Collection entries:
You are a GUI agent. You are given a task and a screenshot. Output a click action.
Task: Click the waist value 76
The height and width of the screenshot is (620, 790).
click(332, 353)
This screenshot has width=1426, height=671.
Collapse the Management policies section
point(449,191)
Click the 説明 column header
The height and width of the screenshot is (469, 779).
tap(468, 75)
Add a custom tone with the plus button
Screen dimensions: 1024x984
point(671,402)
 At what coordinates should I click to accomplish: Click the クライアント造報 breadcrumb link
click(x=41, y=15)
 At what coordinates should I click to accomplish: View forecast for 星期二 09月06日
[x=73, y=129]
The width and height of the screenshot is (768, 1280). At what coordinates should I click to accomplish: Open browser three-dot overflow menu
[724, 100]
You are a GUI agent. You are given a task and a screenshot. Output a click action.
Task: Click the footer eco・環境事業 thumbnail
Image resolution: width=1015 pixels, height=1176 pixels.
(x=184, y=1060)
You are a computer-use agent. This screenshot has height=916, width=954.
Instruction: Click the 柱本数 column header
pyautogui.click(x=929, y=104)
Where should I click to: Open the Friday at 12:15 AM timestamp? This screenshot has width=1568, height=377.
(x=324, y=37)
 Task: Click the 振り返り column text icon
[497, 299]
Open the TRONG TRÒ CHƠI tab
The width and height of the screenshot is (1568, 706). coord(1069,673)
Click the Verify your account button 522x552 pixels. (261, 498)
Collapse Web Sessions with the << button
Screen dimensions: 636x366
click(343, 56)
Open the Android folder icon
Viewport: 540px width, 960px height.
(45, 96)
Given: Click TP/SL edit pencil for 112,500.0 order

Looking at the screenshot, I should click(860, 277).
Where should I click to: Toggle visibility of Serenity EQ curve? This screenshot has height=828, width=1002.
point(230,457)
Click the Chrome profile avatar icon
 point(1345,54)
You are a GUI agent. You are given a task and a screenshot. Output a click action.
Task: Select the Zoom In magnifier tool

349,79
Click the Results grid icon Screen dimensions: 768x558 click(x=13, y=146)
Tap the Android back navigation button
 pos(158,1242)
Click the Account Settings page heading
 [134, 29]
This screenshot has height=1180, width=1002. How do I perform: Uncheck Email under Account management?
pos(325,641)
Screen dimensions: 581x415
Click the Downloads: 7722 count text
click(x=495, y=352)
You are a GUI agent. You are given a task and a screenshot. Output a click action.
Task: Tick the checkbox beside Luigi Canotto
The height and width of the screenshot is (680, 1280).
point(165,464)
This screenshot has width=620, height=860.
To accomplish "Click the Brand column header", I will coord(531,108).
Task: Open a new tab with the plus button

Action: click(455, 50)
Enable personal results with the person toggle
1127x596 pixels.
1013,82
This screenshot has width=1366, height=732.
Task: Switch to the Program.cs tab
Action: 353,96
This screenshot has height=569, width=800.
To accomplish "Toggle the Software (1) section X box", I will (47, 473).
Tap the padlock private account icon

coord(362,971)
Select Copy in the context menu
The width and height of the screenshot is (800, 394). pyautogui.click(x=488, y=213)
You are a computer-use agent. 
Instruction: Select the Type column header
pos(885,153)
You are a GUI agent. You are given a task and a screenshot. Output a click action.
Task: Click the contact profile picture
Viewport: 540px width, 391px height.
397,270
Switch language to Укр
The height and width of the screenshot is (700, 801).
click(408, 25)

> _About this exercise_
For every line above that includes the string "will", copy the line.

> _Result of the task_
To accomplish "Click the Brand column header", I will coord(531,108).
To accomplish "Toggle the Software (1) section X box", I will (47, 473).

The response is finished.